1. Technical Field
A single step process is disclosed to treat a liquid hydrocarbon stream containing sulfones that uses a bundle of vertical hanging fibers inside a shroud to simultaneously carry out the mass transfer and the reaction with alkali metal hydroxide. The sulfur in the sulfone molecules is removed as inorganic sulfite while the rest of the sulfone molecular structure is returned to hydrocarbon. An alkali metal hydroxide solution, such as sodium hydroxide and potassium hydroxide, and a sulfone-containing hydrocarbon stream enter at the top of the shroud and flow down the fibers where mass transfer and conversion of sulfone occurs. A low sulfur hydrocarbon product stream and a sulfite-rich aqueous stream are separately removed from the process. This single step process requires no hydrogen and can be carried out in one vessel thus minimizing space requirements and costs.
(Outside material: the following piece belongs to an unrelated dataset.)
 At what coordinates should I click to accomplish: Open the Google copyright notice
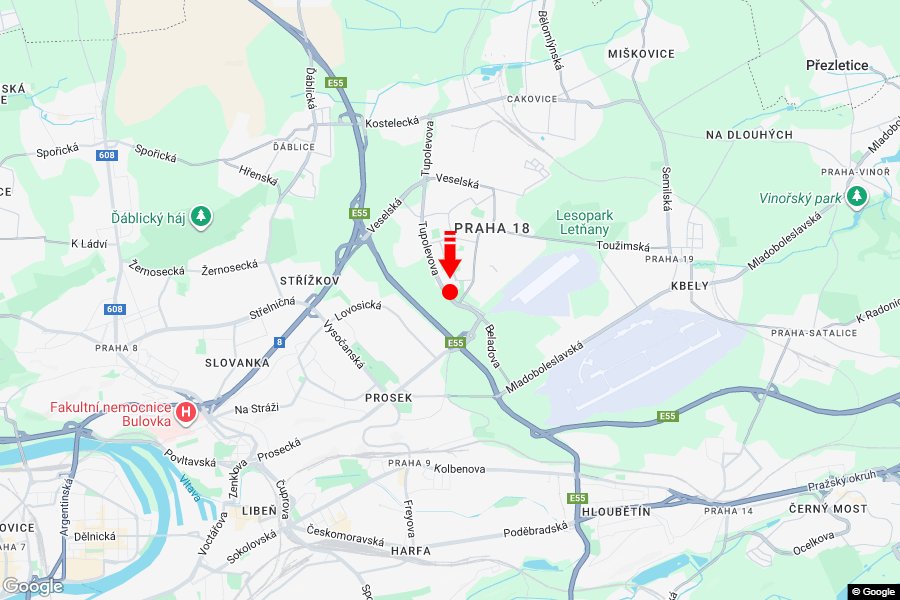click(874, 592)
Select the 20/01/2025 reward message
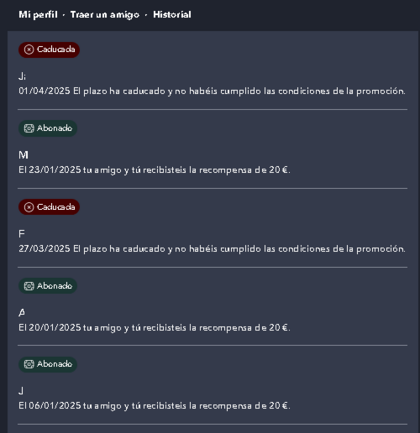 pyautogui.click(x=154, y=328)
2. Description of the Related Art
The presence of sulfur in petroleum fuels is a major environmental problem and regulatory compliance has increasingly forced refiners to produce ultra low sulfur fuels. This is because the sulfur present in fuels is converted when combusted into various sulfur oxides that are then transformed into acids, thus contributing to the formation of hazardous acid rain. These acids also reduce the efficiency and life of catalytic converters in automobiles. Furthermore, sulfur compounds are thought to ultimately increase the particulate content of combustion exhaust gas.
Reducing the sulfur content in hydrocarbon streams, especially in hydrocarbon fuel streams, therefore has become a major objective of environmental legislation worldwide, with major countries imposing very strict limits on the amount of sulfur in diesel fuels. To reduce the sulfur in hydrocarbon streams, refiners typically use catalytic hydrodesulfurizing (“HDS”, a.k.a. “hydrotreating”) processes. In HDS, a hydrocarbon stream that is derived from a petroleum distillation is treated in a reactor that operates at high temperatures and high pressures where sulfur compounds, such as thiophenes, react with hydrogen in the presence of a catalyst (e.g., cobalt and molybdenum sulfides or nickel and molybdenum sulfides supported on alumina). Because of the extreme operating conditions and the consumption of expensive hydrogen, these HDS methods can be costly both in capital investment and operating costs.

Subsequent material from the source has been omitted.